Work to complete - Set out the lines of the records below as a JSON list of strings, one string per line with blank lines excluded, beginning at the line that contains "Task: Open note icon for Gcp sun curtain row" and stopping after the line that contains "Action: coord(835,266)". Omit the pictures from the list.

(Target pointing data)
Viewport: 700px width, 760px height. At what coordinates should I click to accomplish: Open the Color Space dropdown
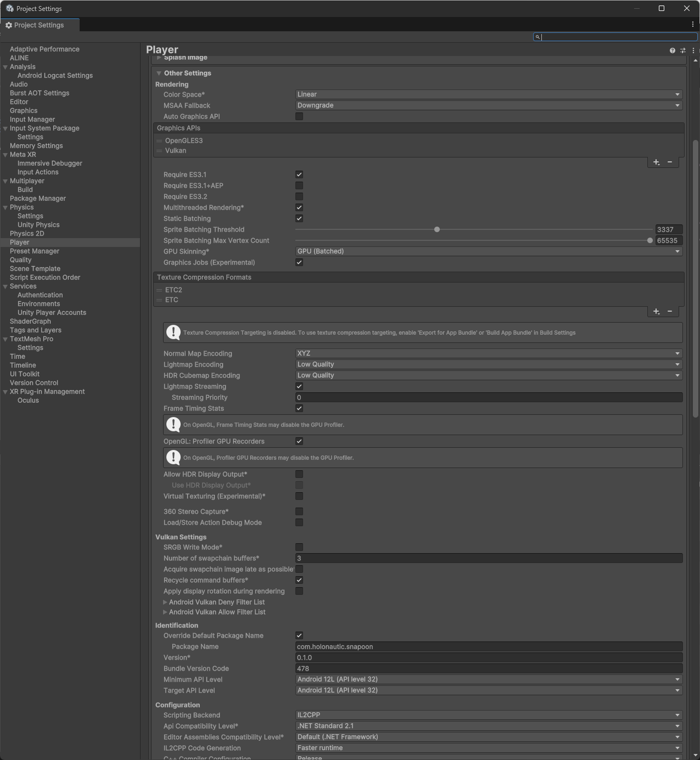488,94
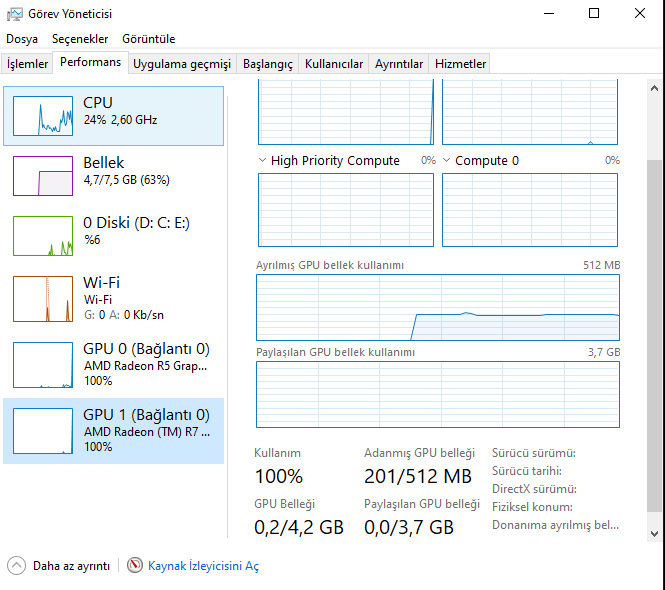Open the Kaynak İzleyicisini Aç link
This screenshot has height=590, width=665.
pos(203,566)
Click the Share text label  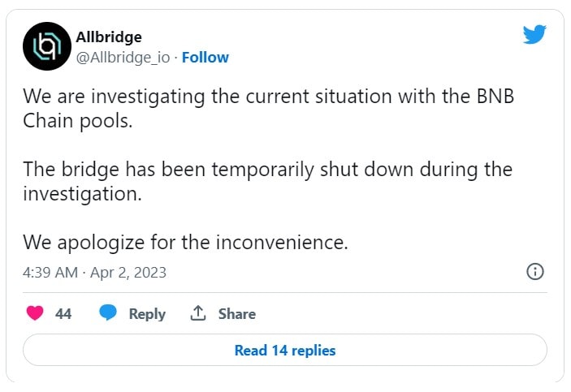(x=237, y=314)
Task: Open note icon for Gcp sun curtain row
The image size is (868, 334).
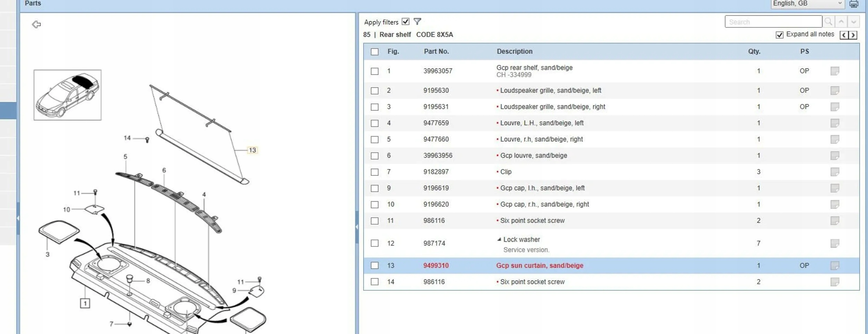Action: coord(835,266)
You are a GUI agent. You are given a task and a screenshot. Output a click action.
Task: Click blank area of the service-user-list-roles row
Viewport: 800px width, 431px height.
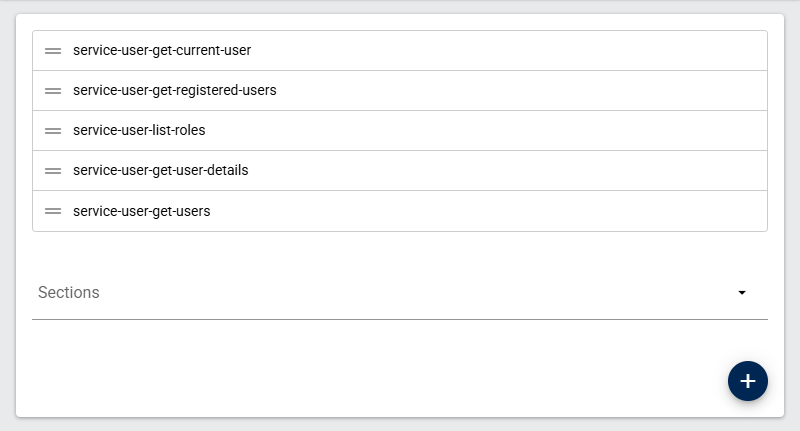pyautogui.click(x=500, y=131)
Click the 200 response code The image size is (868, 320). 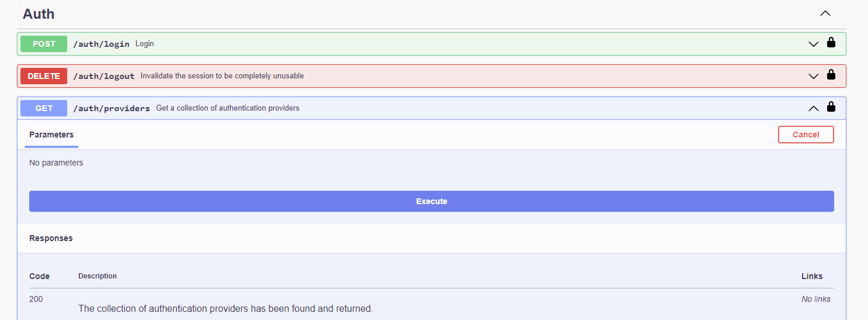pyautogui.click(x=36, y=299)
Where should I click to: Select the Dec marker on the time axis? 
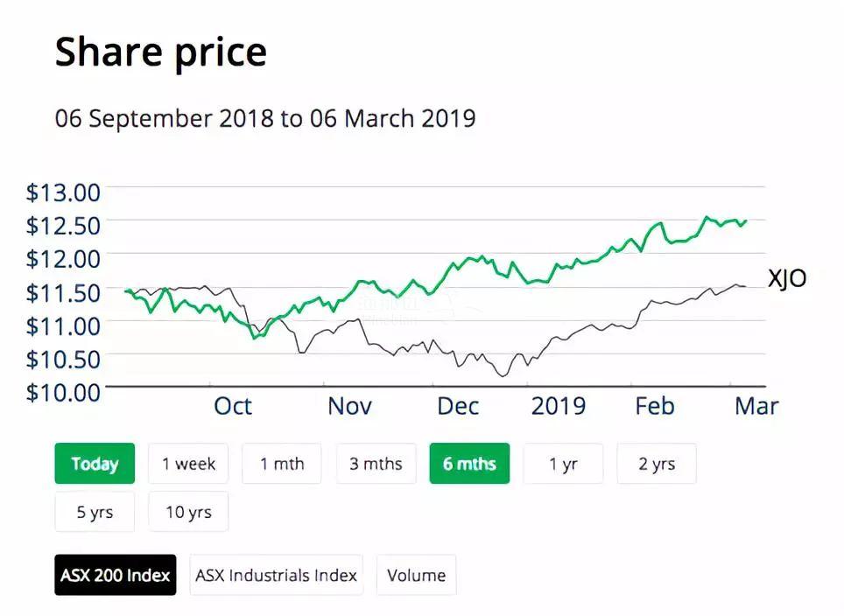[x=458, y=406]
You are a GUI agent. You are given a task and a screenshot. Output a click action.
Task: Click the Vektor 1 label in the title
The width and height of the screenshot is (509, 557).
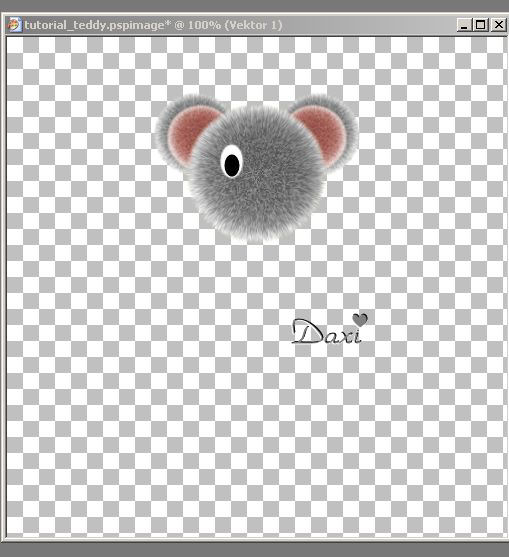point(254,25)
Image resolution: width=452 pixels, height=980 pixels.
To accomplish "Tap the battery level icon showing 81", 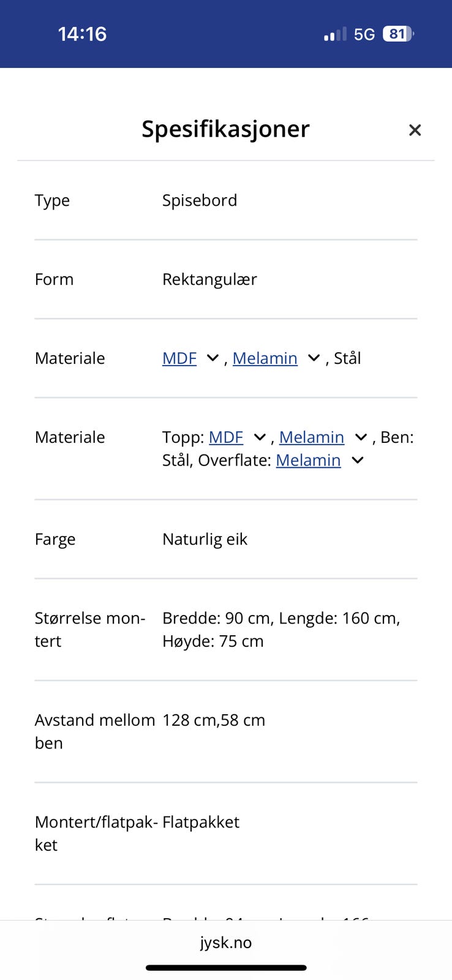I will [x=398, y=34].
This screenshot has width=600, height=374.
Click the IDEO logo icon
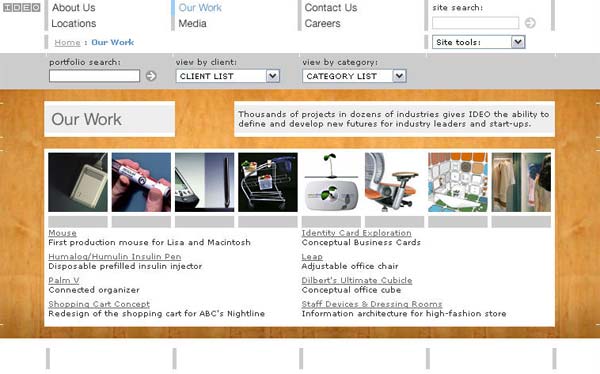pyautogui.click(x=21, y=7)
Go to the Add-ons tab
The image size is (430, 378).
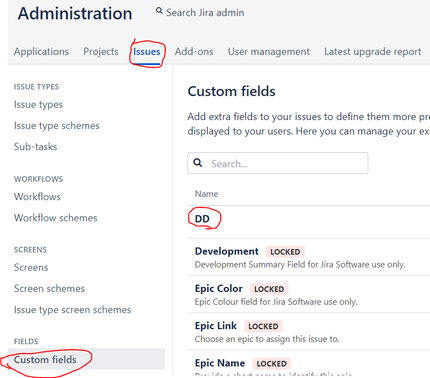pyautogui.click(x=194, y=52)

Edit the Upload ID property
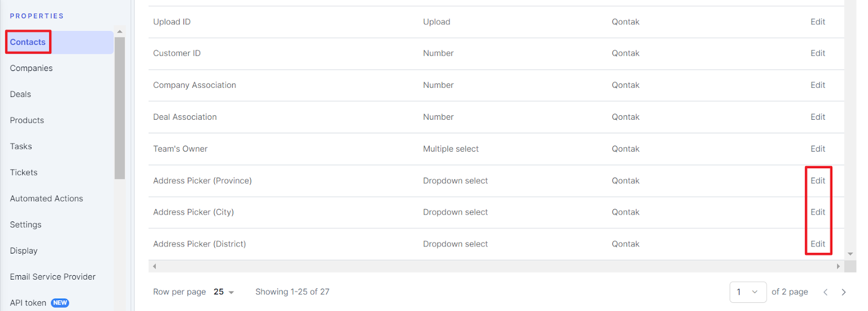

Complete output -
[
  "Task: Open note icon for Gcp sun curtain row",
  "The image size is (868, 334).",
  "Action: coord(835,266)"
]